== MATERIAL SUPPLIED ==

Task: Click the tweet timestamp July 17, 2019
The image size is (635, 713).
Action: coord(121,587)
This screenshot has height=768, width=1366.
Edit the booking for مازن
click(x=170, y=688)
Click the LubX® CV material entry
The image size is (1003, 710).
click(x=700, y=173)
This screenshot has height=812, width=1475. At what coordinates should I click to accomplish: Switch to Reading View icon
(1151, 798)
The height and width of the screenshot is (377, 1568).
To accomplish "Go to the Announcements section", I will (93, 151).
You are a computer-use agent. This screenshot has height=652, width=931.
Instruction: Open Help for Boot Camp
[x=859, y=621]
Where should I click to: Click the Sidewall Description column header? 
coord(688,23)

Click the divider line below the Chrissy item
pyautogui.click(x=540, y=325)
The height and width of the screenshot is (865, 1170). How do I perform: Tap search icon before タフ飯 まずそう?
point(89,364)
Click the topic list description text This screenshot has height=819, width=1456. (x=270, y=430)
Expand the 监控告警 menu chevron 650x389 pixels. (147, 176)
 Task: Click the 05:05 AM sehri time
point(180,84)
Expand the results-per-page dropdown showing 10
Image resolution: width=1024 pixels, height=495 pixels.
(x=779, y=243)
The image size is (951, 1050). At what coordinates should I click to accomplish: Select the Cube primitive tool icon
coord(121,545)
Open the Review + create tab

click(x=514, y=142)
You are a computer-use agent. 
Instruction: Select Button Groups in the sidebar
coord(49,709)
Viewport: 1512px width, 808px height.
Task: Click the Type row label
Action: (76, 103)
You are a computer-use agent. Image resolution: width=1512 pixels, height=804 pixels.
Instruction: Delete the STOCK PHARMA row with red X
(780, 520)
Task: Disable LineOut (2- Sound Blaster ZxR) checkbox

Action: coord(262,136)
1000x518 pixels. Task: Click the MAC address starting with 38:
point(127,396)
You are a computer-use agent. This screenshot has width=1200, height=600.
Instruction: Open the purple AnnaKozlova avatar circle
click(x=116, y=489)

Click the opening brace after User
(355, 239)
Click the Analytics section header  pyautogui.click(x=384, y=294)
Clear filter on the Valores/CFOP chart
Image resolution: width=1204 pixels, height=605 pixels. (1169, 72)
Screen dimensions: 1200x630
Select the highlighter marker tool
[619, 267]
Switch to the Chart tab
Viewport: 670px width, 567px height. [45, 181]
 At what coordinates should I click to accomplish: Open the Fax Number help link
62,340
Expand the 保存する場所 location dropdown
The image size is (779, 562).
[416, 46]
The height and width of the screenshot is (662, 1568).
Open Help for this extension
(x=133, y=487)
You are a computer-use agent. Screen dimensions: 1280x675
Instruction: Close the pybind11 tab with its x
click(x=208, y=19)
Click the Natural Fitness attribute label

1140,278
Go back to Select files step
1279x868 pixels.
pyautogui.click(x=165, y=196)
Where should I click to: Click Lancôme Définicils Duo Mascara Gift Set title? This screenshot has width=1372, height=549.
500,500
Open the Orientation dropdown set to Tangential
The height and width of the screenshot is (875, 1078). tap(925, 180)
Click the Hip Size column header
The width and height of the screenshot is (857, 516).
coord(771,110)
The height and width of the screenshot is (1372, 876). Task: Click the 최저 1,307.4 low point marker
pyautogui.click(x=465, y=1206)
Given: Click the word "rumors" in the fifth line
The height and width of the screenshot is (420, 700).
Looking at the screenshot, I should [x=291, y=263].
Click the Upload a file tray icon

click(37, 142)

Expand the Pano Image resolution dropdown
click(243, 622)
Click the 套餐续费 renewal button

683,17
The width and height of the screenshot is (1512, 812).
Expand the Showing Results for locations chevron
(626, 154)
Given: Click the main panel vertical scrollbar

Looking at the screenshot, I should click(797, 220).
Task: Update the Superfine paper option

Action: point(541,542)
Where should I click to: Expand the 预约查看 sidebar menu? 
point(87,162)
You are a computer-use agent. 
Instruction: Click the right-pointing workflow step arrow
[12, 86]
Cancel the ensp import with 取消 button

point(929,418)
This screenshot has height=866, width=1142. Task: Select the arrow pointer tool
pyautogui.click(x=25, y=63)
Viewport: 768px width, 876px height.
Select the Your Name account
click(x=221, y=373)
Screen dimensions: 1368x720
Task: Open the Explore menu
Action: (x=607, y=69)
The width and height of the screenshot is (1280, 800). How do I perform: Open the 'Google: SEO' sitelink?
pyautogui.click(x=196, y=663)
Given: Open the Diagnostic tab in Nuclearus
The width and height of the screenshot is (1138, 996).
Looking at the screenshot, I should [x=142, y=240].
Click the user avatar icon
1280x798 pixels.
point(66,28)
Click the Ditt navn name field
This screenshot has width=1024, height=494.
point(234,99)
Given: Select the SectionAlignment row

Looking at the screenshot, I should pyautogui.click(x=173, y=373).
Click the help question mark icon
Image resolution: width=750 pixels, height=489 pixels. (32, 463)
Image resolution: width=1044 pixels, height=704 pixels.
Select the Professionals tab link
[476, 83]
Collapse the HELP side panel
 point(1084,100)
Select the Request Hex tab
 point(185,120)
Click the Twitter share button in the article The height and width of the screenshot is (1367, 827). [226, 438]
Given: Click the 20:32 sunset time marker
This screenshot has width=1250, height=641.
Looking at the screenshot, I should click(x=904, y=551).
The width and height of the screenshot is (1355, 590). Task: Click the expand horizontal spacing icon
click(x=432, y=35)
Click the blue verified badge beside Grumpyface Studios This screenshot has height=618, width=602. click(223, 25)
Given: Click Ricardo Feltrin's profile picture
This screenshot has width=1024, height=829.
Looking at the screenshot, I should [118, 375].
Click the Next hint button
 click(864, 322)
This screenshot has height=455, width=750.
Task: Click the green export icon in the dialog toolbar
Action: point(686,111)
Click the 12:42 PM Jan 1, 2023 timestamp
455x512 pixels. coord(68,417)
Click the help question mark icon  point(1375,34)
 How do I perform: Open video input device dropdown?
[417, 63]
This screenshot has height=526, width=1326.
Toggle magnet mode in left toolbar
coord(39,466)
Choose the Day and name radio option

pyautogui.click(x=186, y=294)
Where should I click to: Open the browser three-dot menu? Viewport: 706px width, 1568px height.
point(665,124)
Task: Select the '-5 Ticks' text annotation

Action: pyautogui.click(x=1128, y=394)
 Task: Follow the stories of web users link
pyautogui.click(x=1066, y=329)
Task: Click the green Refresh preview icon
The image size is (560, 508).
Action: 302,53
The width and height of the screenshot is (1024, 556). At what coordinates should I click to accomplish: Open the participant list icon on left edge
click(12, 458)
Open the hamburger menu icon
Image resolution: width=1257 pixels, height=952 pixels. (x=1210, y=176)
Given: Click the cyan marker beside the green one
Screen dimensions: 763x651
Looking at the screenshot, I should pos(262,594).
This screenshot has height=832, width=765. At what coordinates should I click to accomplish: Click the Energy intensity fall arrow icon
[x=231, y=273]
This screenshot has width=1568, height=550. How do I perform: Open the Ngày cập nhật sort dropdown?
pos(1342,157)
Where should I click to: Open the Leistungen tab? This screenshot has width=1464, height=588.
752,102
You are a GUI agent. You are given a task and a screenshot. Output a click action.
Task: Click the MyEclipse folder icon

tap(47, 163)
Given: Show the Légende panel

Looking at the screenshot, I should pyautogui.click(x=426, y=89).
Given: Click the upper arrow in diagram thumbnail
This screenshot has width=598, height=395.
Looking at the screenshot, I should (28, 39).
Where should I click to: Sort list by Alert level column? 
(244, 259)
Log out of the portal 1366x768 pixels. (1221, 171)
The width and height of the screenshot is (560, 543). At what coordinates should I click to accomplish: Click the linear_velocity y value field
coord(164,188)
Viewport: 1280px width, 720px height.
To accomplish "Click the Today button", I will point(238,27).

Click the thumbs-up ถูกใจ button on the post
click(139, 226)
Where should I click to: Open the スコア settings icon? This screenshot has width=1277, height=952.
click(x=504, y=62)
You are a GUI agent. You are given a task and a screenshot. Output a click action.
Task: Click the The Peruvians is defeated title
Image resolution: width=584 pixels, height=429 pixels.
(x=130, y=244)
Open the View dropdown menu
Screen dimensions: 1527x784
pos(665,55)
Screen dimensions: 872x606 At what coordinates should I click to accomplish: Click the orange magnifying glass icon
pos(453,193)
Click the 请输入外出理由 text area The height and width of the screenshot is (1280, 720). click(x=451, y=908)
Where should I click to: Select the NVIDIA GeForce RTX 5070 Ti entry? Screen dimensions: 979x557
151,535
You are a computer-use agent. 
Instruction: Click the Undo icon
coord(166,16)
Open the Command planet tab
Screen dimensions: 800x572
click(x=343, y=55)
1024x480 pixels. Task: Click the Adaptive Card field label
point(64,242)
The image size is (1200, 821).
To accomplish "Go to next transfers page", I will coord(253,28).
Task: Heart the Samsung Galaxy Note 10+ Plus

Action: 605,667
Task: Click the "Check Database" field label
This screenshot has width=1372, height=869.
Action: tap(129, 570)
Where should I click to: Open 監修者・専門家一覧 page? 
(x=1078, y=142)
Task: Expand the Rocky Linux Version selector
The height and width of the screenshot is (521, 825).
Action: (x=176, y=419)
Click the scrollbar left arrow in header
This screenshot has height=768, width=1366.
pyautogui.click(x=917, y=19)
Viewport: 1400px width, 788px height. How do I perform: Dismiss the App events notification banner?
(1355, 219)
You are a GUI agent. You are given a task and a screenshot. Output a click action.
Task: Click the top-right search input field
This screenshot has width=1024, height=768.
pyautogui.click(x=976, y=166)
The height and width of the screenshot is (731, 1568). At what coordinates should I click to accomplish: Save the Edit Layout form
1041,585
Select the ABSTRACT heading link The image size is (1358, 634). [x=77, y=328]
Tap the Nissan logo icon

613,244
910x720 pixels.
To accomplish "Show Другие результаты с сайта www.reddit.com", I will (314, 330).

== HOW TO COMPLETE THIS TASK ==
Among the entries, work out how many lines include the word "computer". Answer with that number only.

== RESULT FOR THIS EXERCISE ==
7